Update the items below by changing every "Where is" to "Find" and leaving everything else unchanged.

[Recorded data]
-*-*-
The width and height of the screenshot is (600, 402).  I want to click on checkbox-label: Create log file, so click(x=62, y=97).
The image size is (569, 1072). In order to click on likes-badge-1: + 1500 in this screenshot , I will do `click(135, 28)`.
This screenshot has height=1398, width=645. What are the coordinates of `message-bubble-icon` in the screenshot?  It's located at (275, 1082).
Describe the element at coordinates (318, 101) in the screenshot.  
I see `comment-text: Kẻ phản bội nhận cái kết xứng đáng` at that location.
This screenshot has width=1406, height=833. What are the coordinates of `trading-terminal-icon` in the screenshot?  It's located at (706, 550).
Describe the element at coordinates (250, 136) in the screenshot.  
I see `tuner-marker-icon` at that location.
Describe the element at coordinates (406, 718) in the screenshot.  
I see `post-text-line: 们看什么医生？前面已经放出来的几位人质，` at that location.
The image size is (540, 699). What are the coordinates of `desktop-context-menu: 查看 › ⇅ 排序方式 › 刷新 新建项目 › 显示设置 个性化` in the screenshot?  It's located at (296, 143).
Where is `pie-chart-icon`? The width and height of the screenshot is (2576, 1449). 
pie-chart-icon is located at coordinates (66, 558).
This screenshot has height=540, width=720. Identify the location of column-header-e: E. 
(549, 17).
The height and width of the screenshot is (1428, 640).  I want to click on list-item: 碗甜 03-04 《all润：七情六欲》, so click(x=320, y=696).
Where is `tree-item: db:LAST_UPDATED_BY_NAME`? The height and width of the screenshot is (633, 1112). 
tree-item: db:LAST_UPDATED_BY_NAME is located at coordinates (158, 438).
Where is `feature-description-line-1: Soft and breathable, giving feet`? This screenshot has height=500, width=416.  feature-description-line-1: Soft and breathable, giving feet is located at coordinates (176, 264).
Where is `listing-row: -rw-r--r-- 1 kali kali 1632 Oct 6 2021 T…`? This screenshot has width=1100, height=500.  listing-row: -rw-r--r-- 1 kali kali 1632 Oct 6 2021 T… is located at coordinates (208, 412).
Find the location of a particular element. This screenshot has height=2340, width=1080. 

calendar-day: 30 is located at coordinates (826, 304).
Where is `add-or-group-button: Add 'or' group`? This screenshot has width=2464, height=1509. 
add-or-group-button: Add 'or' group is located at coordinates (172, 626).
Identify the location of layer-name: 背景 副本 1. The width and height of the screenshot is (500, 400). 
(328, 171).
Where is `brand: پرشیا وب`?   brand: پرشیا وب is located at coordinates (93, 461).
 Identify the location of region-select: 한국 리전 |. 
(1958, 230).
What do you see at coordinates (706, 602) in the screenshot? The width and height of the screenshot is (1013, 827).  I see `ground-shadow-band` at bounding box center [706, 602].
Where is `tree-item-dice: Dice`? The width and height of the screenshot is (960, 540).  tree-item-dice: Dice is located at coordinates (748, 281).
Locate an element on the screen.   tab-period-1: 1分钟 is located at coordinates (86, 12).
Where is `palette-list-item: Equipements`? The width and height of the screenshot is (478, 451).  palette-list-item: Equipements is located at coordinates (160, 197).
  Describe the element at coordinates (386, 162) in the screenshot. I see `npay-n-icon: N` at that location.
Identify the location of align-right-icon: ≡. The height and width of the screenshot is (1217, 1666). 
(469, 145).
-*-*-
Task result →
The width and height of the screenshot is (600, 402).  I want to click on checkbox-label: Create log file, so click(x=62, y=97).
The image size is (569, 1072). In order to click on likes-badge-1: + 1500 in this screenshot , I will do `click(135, 28)`.
This screenshot has height=1398, width=645. What are the coordinates of `message-bubble-icon` in the screenshot?  It's located at (275, 1082).
Describe the element at coordinates (318, 101) in the screenshot.  
I see `comment-text: Kẻ phản bội nhận cái kết xứng đáng` at that location.
This screenshot has width=1406, height=833. What are the coordinates of `trading-terminal-icon` in the screenshot?  It's located at (706, 550).
Describe the element at coordinates (250, 136) in the screenshot.  
I see `tuner-marker-icon` at that location.
Describe the element at coordinates (406, 718) in the screenshot.  
I see `post-text-line: 们看什么医生？前面已经放出来的几位人质，` at that location.
The image size is (540, 699). What are the coordinates of `desktop-context-menu: 查看 › ⇅ 排序方式 › 刷新 新建项目 › 显示设置 个性化` in the screenshot?  It's located at (296, 143).
Find `pie-chart-icon`? The width and height of the screenshot is (2576, 1449). 
pie-chart-icon is located at coordinates (66, 558).
This screenshot has height=540, width=720. Identify the location of column-header-e: E. 
(549, 17).
The height and width of the screenshot is (1428, 640).  I want to click on list-item: 碗甜 03-04 《all润：七情六欲》, so click(x=320, y=696).
Find `tree-item: db:LAST_UPDATED_BY_NAME`? The height and width of the screenshot is (633, 1112). 
tree-item: db:LAST_UPDATED_BY_NAME is located at coordinates (158, 438).
Find `feature-description-line-1: Soft and breathable, giving feet`? This screenshot has height=500, width=416.  feature-description-line-1: Soft and breathable, giving feet is located at coordinates (176, 264).
Find `listing-row: -rw-r--r-- 1 kali kali 1632 Oct 6 2021 T…`? This screenshot has width=1100, height=500.  listing-row: -rw-r--r-- 1 kali kali 1632 Oct 6 2021 T… is located at coordinates (208, 412).
Find the location of a particular element. This screenshot has height=2340, width=1080. 

calendar-day: 30 is located at coordinates (826, 304).
Find `add-or-group-button: Add 'or' group`? This screenshot has width=2464, height=1509. 
add-or-group-button: Add 'or' group is located at coordinates (172, 626).
Identify the location of layer-name: 背景 副本 1. The width and height of the screenshot is (500, 400). 
(328, 171).
Find `brand: پرشیا وب`?   brand: پرشیا وب is located at coordinates (93, 461).
 Identify the location of region-select: 한국 리전 |. 
(1958, 230).
What do you see at coordinates (706, 602) in the screenshot? The width and height of the screenshot is (1013, 827).  I see `ground-shadow-band` at bounding box center [706, 602].
Find `tree-item-dice: Dice`? The width and height of the screenshot is (960, 540).  tree-item-dice: Dice is located at coordinates (748, 281).
Locate an element on the screen.   tab-period-1: 1分钟 is located at coordinates (86, 12).
Find `palette-list-item: Equipements`? The width and height of the screenshot is (478, 451).  palette-list-item: Equipements is located at coordinates (160, 197).
  Describe the element at coordinates (386, 162) in the screenshot. I see `npay-n-icon: N` at that location.
Identify the location of align-right-icon: ≡. The height and width of the screenshot is (1217, 1666). 
(469, 145).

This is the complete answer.